━━ Input material

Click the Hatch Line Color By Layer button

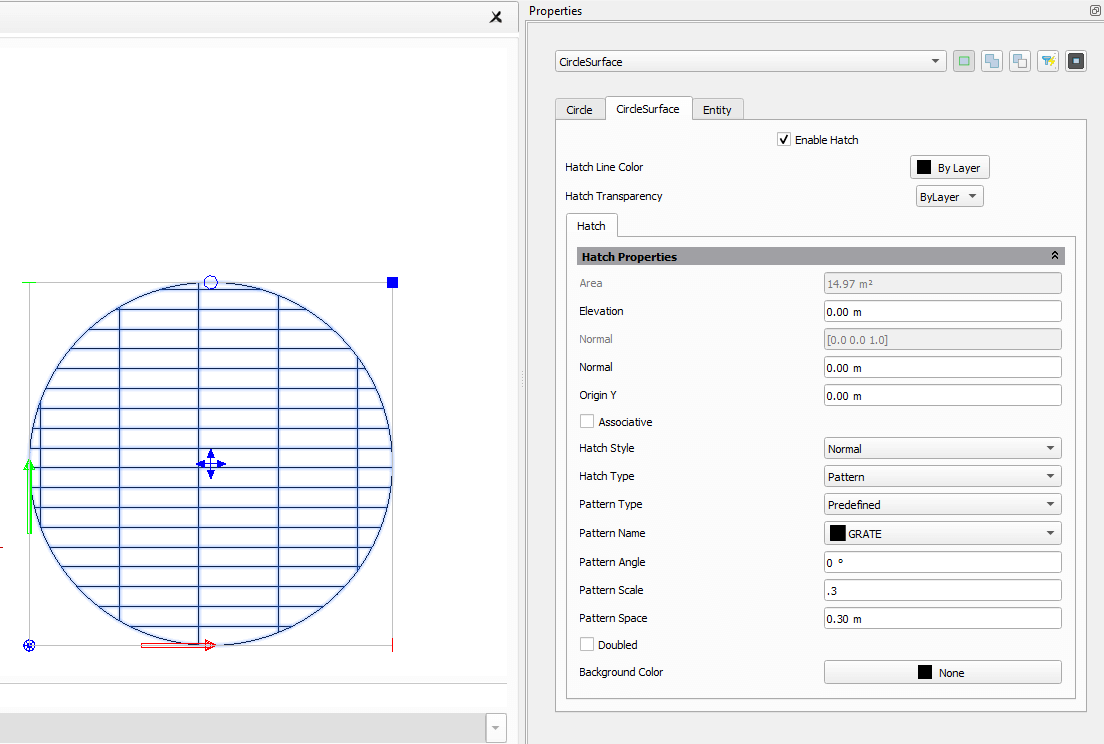click(949, 168)

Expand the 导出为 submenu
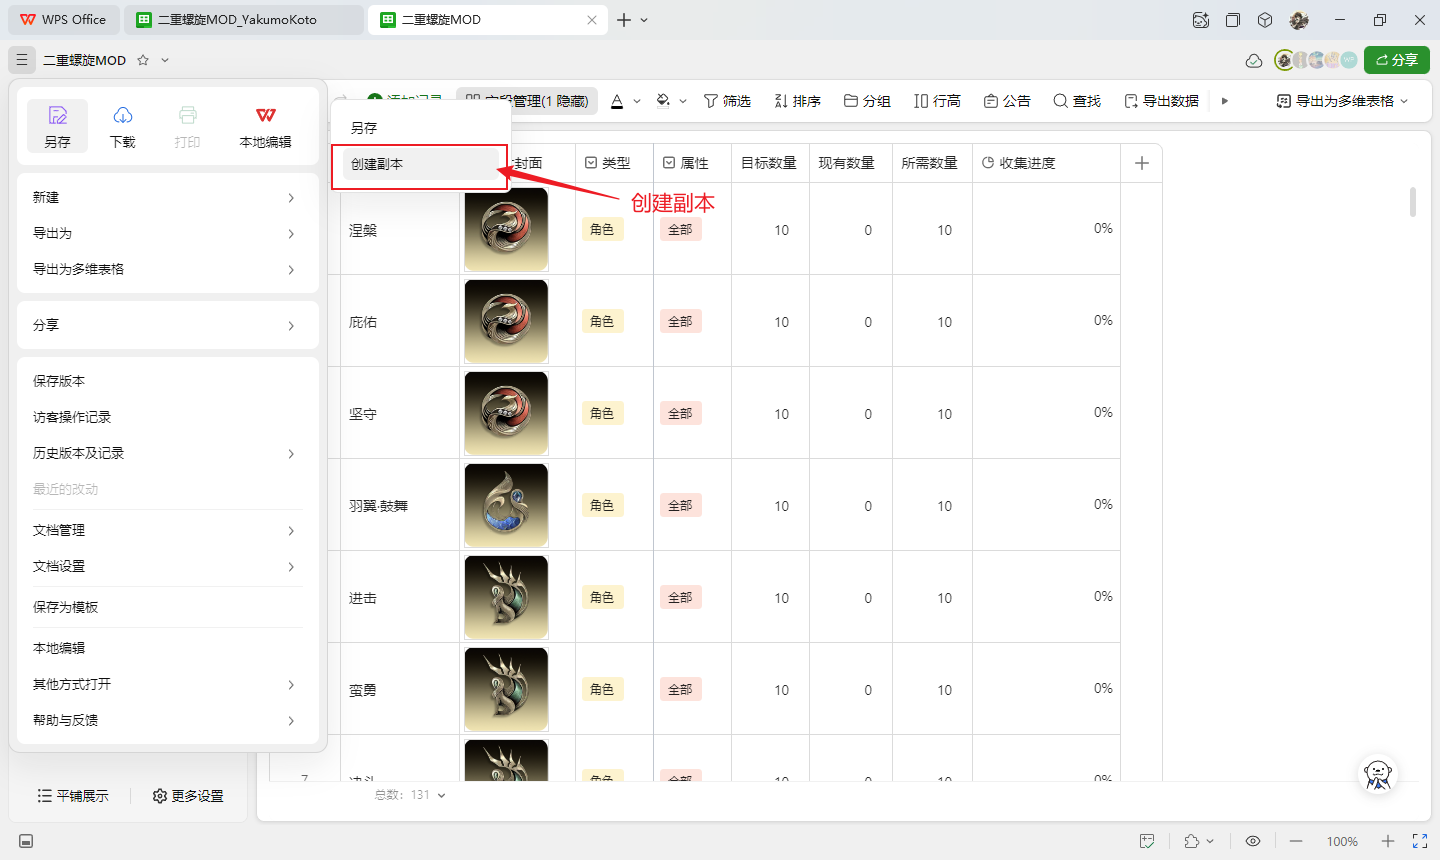coord(166,233)
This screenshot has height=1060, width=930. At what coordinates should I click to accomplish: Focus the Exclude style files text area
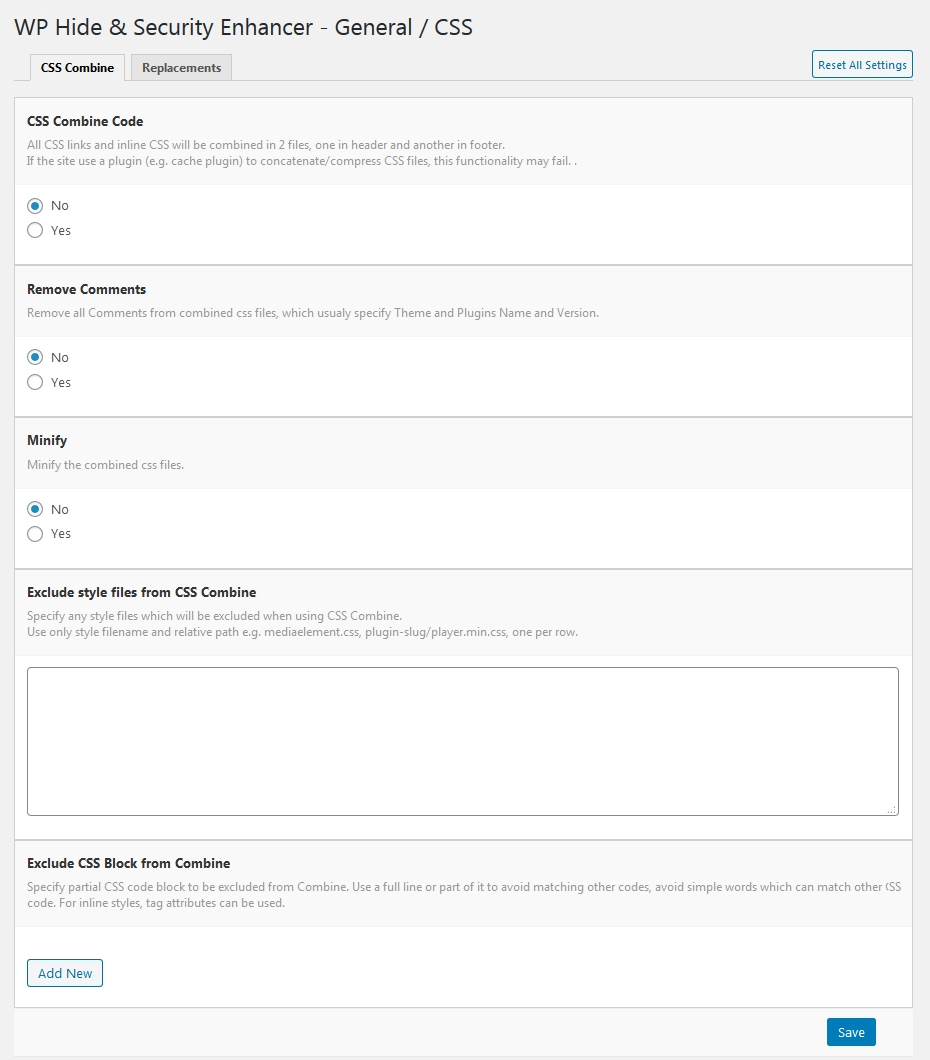click(x=463, y=742)
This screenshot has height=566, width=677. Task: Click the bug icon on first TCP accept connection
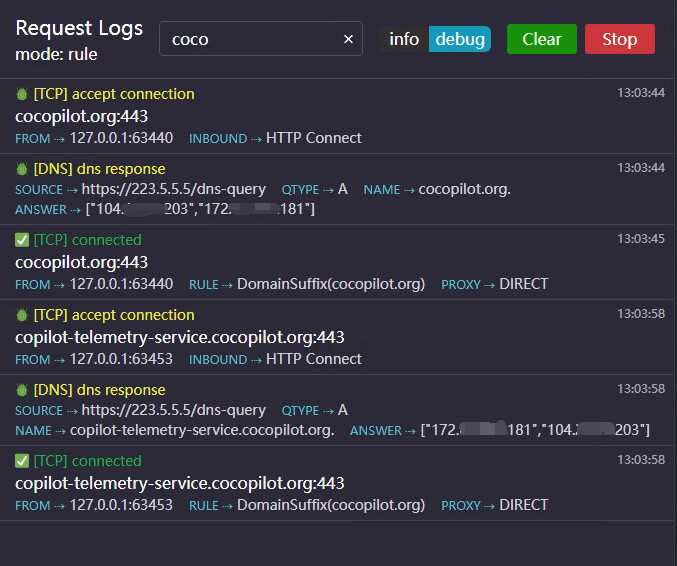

━━━━

Exact text is required for the lines from the one with "Expand the 导出为 submenu" through the last line of the entries, both included. Omit pictures.

# Exercise result
Expand the 导出为 submenu
coord(166,233)
This screenshot has height=1060, width=930. At what coordinates should I click to accomplish: Focus the Exclude style files text area
click(x=463, y=742)
This screenshot has height=566, width=677. Task: Click the bug icon on first TCP accept connection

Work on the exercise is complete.